- Also known as: Welcome Home
- Genre: Soap opera; Comedy; Family; Drama;
- Screenplay by: Kumaresan MD. Sivakanth (Dialogue)
- Story by: Frames Entertainment Pte Ltd
- Directed by: R. Virenthiran
- Starring: Narain; Udhaya; Jayaram; Kokila; Leena; Lingam; Iliyash;
- Theme music composer: K.G Ranjith
- Country of origin: Singapore
- Original language: Tamil
- No. of episodes: 47

Production
- Producers: Manju; Radha;
- Editors: N. Kannan; A.B.R Poopathi;
- Camera setup: Multi-camera
- Running time: approx. 22–24 minutes per episode

Original release
- Network: MediaCorp Vasantham
- Release: 3 April – 29 June 2017

= Ithu Namma Veedu =

Ithu Namma Veedu (This is our house) is a 2017 Singaporean Tamil-language comedy-drama starring Narain, Udhaya, Jayaram, Kokila, Leena, Lingam and Iliyash.
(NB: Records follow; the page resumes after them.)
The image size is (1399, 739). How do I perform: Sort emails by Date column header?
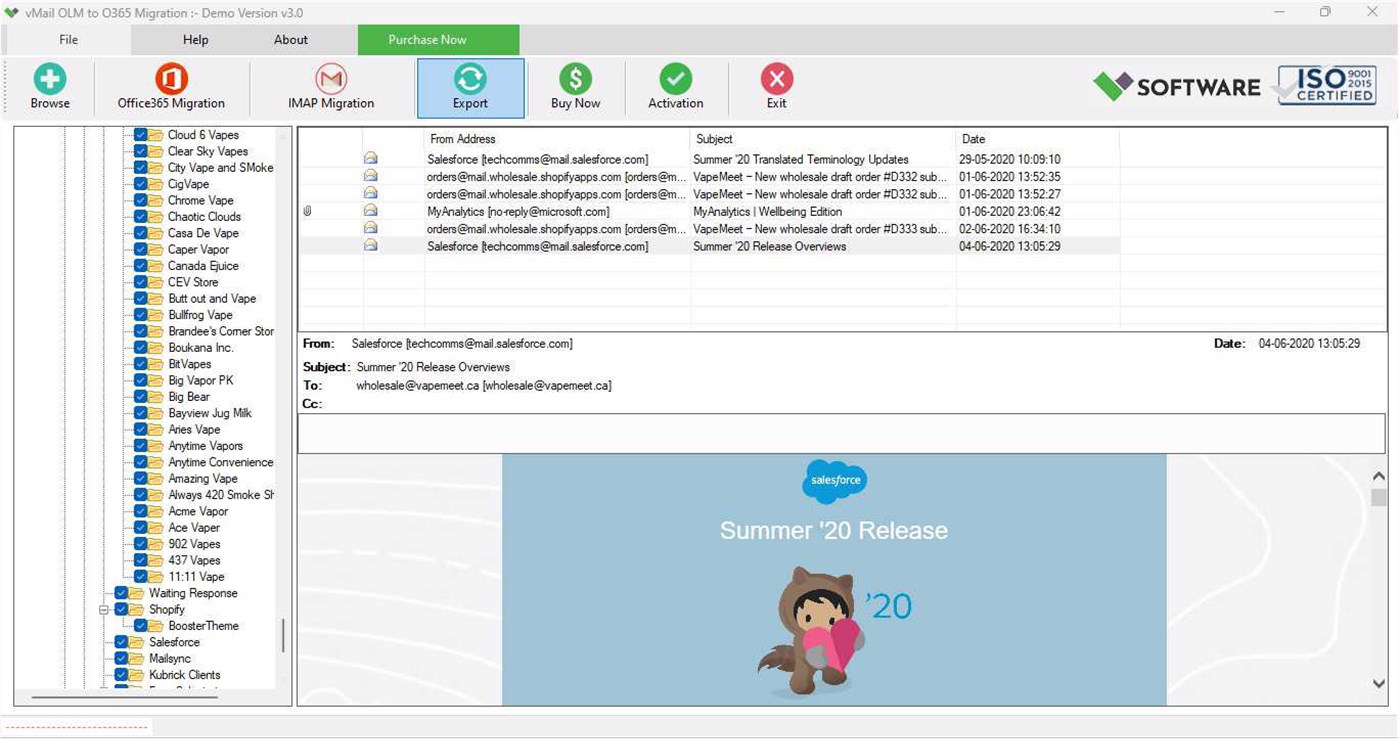(x=1037, y=139)
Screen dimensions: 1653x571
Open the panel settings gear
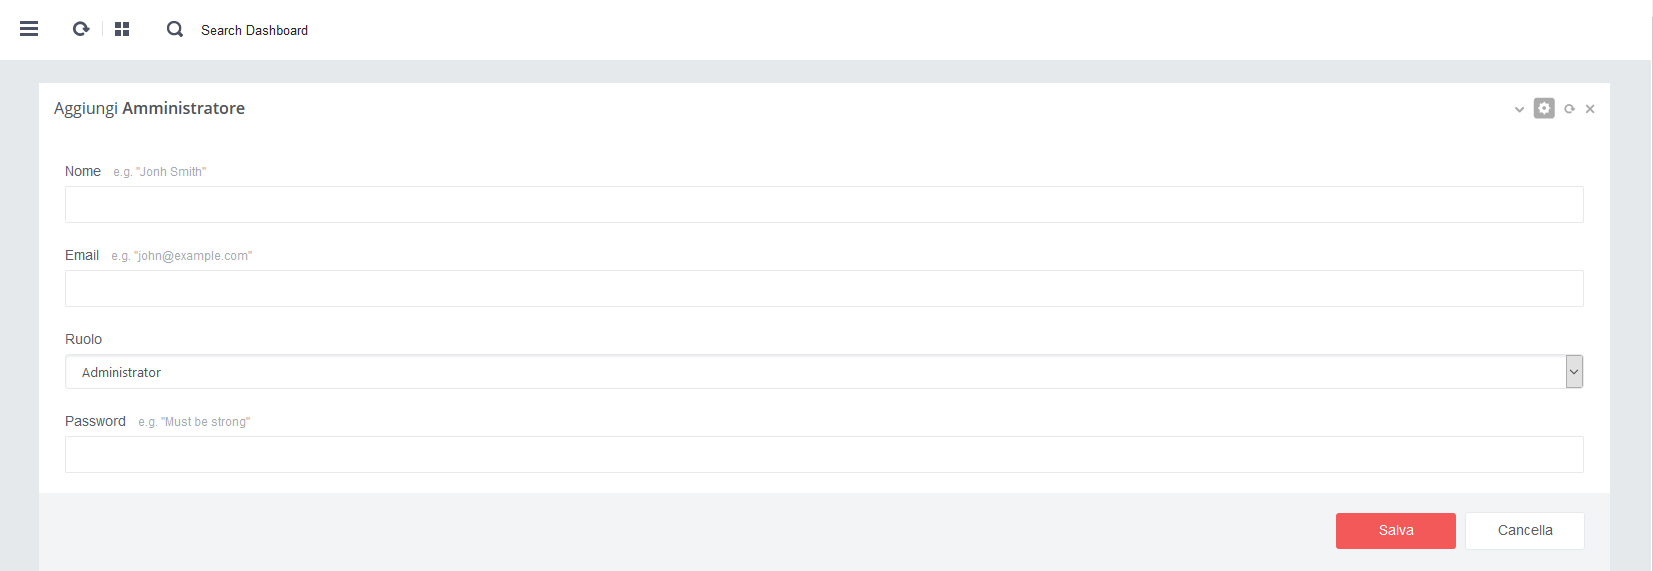pyautogui.click(x=1544, y=108)
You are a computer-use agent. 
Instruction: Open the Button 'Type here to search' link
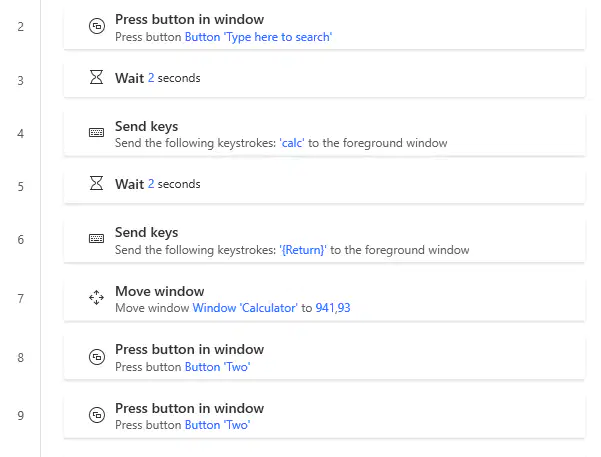point(258,37)
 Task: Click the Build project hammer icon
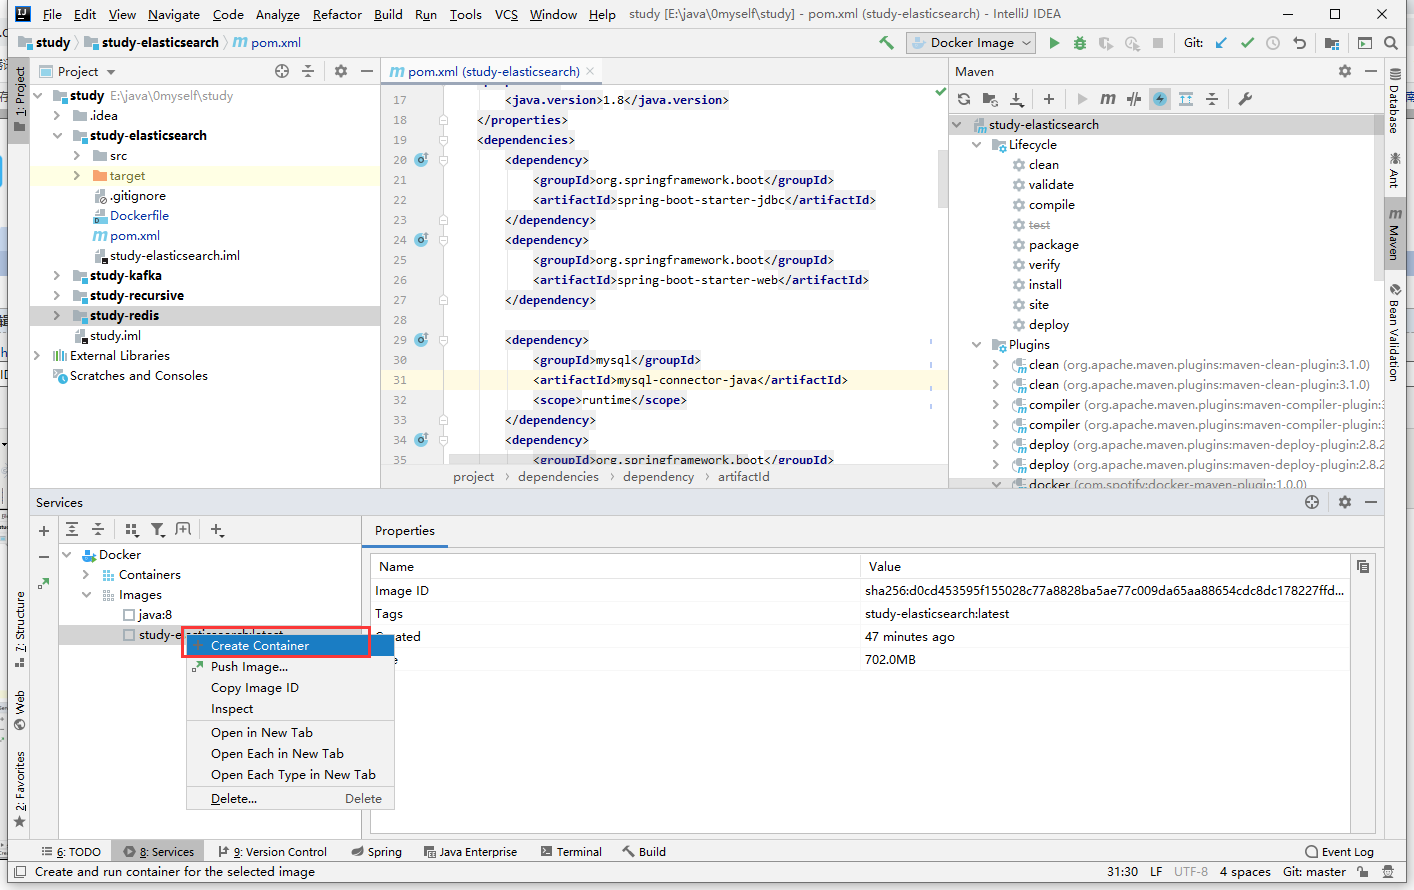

It replaced Iruvar and it broadcast on MediaCorp Vasantham from 3 April 2017 to 29 June 2017 for 47 episodes.

==Plot==
It is a comedy drama about three family, A comedy riot ensued when Ajith (Narain), a successful self-made tycoon, opens an old age home in which the seniors live in comfort and luxury. Gayu (Udhaya) is a bubbly girl who tries her best to impress the guy of her dreams. Avinash (Jayaram), Ajith Cousin who is wildly jealous of Ajith good life and Avinash love Gayathiri but Gayathiri Love Ajith.

==Cast==
- Main cast

- Narain as Ajith Pillai
- Udhaya as Gayathiri (Gayu)
- Jayaram as Avinash (Ajith Cousin)
- Kokila
- Leena
- Durai Shiva as Lingam son
- Lingam
- Iliyash
- Jayanthi
- Yuvina as Devi
- Alikhan as Don Muthappa
- Kunaselan
- Parashakthi Azhagu
- T. Nagulan
- Nagaraj

- Supporting Cast

- Kalaiyarasi
- Kayitha
- Rajith
- Gayathiri
- Viknesh
- Kasthuri
- Supra
- Thashmassri

==Original soundtrack==
===Title song===
It was written by lyricist Parthiban Seetharaman, sung by Rita K.G Ranjith.

===Soundtrack===

Track list
| No. | Title | Lyrics | Music | Length |
|---|---|---|---|---|
| 1. | "Vanakkam Vanakkam Title Song" | Parthiban Seetharaman | K.G Ranjith |  |

==Background score==
Composed by Vicknesh Saravanan.

==Broadcast==
Series was released on 3 April 2017 on Mediacorp Vasantham. It aired in Singapore and Malaysia on Mediacorp Vasantham, Its full length episodes and released its episodes on their app Toggle.